A uns 500 metros do percurso autorizado, para mostrar como os militares tinham tudo sob controlo, que a vila já voltara ao normal. depararam-se com o cadáver de uma idosa, estendido no meio de uma rua, a decompor-se ao sol. «É um de vários corpos, que semanas depois continua aqui», contou-lhes o seu guia. «Claro que isso não fazia parte do roteiro»  

Um país às cegas
Torna-se quase impossível perceber o que de facto se passa no norte de Cabo Delgado. «Se vais lá sem sanção do Estado, és alvo do Estado e dos insurgentes. Porque o Estado também reprime», nota Marcelo Mosse. Neste momento, praticamente todas as notícias que lê sobre a província são escritas com base em comunicados oficiais – invariavelmente anunciando o abate de jiadistas ou que alguma localidade foi retomada – ou relatos das quase 800 mil pessoas que fugiram para sul.

A questão é que não é apenas o público a não estar adequadamente informado, é que isso pode influenciar o próprio decorrer da guerra, deixando  as autoridades com uma sensação de falta de escrutínio e impunidade. Tanto no que toca à corrupção e aos abusos de direitos humanos nas forças armadas – o que muitos analistas veem como contributo para o recrutamento dos jiadistas – como às próprias decisões de Maputo.

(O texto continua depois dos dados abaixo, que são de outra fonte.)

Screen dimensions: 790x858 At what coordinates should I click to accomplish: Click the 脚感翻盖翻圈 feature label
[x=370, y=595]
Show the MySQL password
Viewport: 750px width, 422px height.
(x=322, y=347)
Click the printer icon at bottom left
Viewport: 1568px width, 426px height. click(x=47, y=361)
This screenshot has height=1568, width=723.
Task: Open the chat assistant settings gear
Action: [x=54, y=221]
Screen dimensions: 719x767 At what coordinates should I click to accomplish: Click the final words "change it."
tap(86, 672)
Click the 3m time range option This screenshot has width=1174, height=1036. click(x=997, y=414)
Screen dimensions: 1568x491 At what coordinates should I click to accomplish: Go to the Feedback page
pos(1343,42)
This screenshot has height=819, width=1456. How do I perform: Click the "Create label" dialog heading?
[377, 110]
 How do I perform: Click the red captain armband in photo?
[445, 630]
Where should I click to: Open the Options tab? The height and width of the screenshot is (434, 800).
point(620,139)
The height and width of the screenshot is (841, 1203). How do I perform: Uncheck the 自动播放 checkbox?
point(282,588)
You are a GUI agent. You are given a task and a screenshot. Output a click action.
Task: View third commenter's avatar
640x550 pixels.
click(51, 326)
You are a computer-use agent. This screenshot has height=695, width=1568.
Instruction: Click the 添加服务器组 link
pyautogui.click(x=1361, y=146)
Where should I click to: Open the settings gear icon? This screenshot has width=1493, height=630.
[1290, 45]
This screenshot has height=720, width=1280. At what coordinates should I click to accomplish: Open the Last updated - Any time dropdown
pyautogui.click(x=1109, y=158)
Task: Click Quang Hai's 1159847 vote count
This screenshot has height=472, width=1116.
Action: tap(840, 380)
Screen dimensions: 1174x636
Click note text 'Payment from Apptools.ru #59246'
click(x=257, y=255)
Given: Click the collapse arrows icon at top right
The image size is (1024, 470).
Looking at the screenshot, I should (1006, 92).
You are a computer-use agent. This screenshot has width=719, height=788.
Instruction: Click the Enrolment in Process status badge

Aliás, dirigentes da Renamo, o maior partido da oposição, têm apelado ao Governo que aceite ajuda militar internacional, acusando o Executivo de se mostrar reticente por isso implicar escrutínio à corrupção incluindo dentro das Forças de Defesa e Segurança. E que por isso é que Maputo preferiu optar pelos mercenários russos da Wagner – que entretanto já retiraram, após sofrerem pesadas baixas na selva – ou sul-africanos da DAG, para os quais, desde que o dinheiro que lhes pagam esteja certo, está tudo bem.